_DATA SUPPLIED_
########

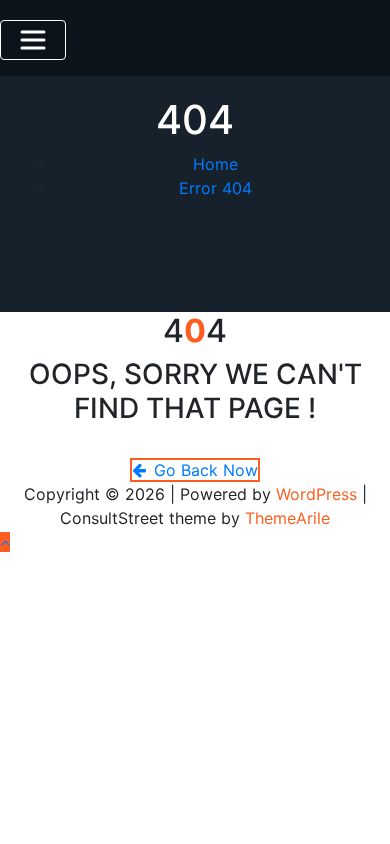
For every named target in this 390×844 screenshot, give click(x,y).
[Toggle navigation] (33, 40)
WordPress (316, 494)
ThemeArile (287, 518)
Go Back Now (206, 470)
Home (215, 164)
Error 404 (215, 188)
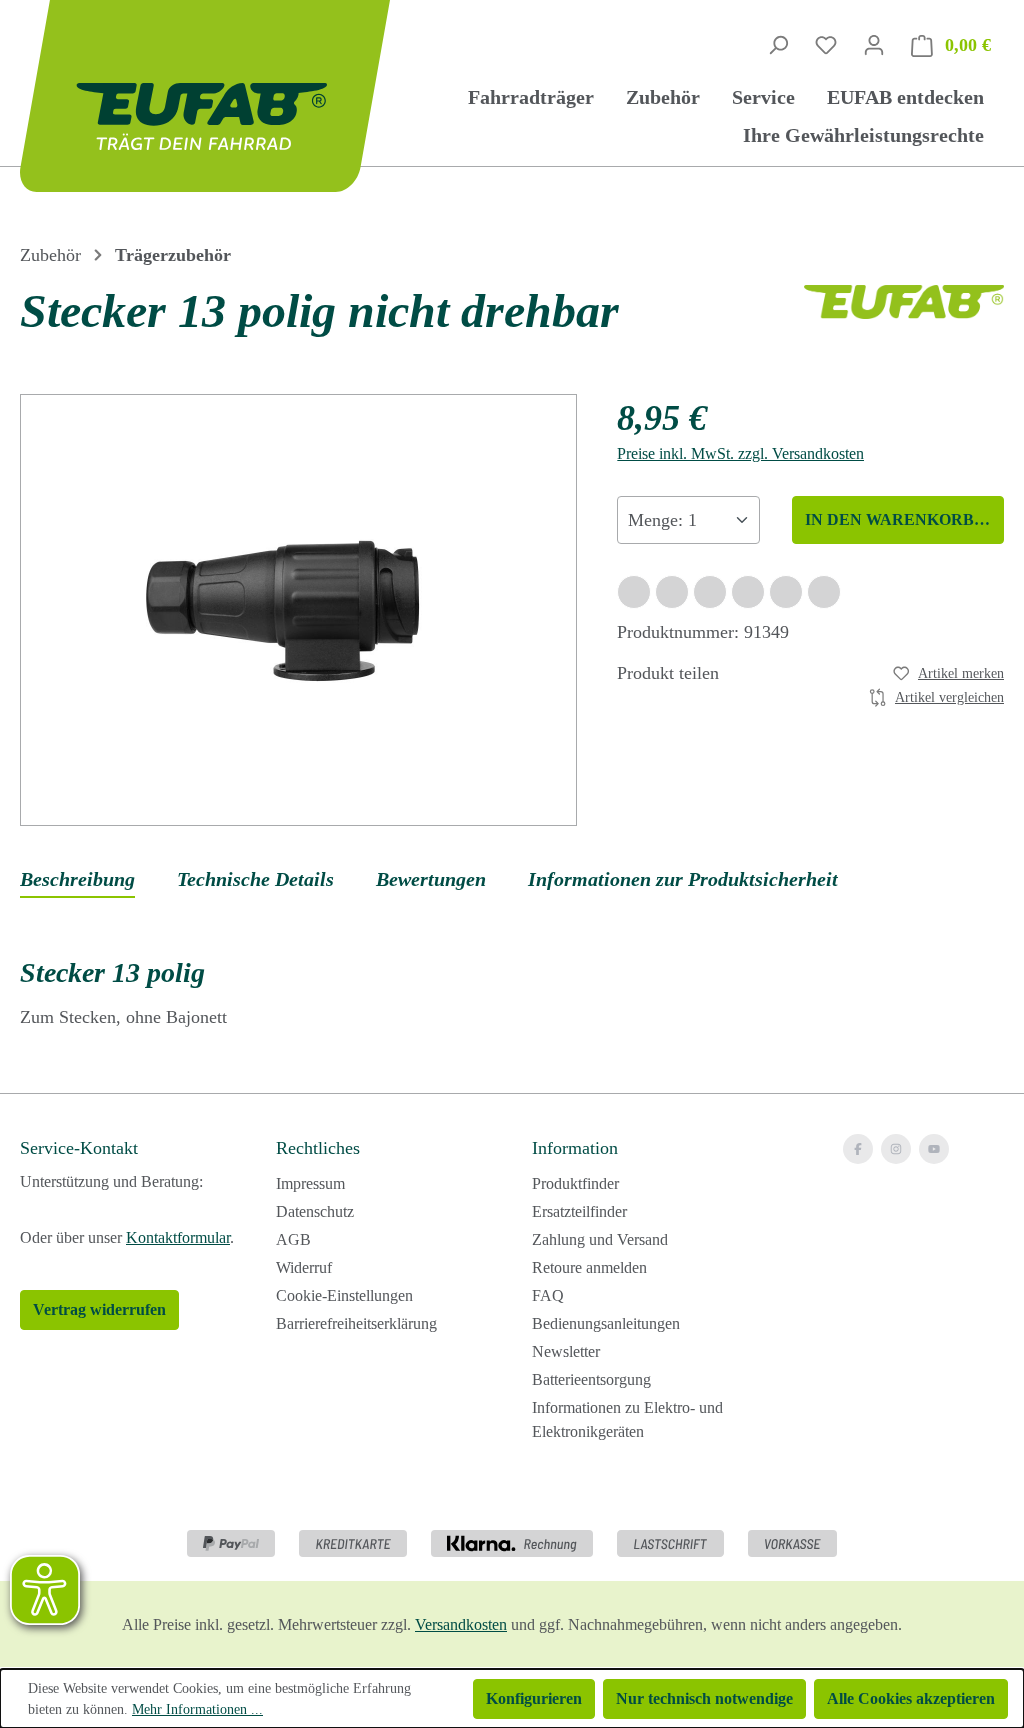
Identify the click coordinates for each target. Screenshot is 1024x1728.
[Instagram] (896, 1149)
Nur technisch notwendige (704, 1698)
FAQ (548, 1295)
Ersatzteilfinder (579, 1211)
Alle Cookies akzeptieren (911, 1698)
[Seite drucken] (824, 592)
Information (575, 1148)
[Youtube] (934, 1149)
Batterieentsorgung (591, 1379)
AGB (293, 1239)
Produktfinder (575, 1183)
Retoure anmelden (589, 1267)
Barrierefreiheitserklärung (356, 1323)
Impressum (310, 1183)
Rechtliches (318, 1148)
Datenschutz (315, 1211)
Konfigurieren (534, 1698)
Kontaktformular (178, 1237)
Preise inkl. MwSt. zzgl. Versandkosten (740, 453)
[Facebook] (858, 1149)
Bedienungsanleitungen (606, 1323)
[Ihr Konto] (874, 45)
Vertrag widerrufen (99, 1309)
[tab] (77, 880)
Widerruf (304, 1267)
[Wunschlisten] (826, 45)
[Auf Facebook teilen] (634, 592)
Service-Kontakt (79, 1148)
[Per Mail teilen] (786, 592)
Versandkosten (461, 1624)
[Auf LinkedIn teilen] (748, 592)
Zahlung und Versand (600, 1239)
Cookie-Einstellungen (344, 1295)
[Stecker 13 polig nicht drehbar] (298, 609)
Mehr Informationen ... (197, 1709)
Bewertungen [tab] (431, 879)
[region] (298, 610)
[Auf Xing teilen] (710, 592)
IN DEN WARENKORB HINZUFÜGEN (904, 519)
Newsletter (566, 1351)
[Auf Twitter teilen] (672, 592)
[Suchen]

########

_WHAT TO PRODUCE_
Whenever a line above has the word "teilen" in it, copy that line.

_RESPONSE BOX_
[Auf Facebook teilen] (634, 592)
[Per Mail teilen] (786, 592)
[Auf LinkedIn teilen] (748, 592)
[Auf Xing teilen] (710, 592)
[Auf Twitter teilen] (672, 592)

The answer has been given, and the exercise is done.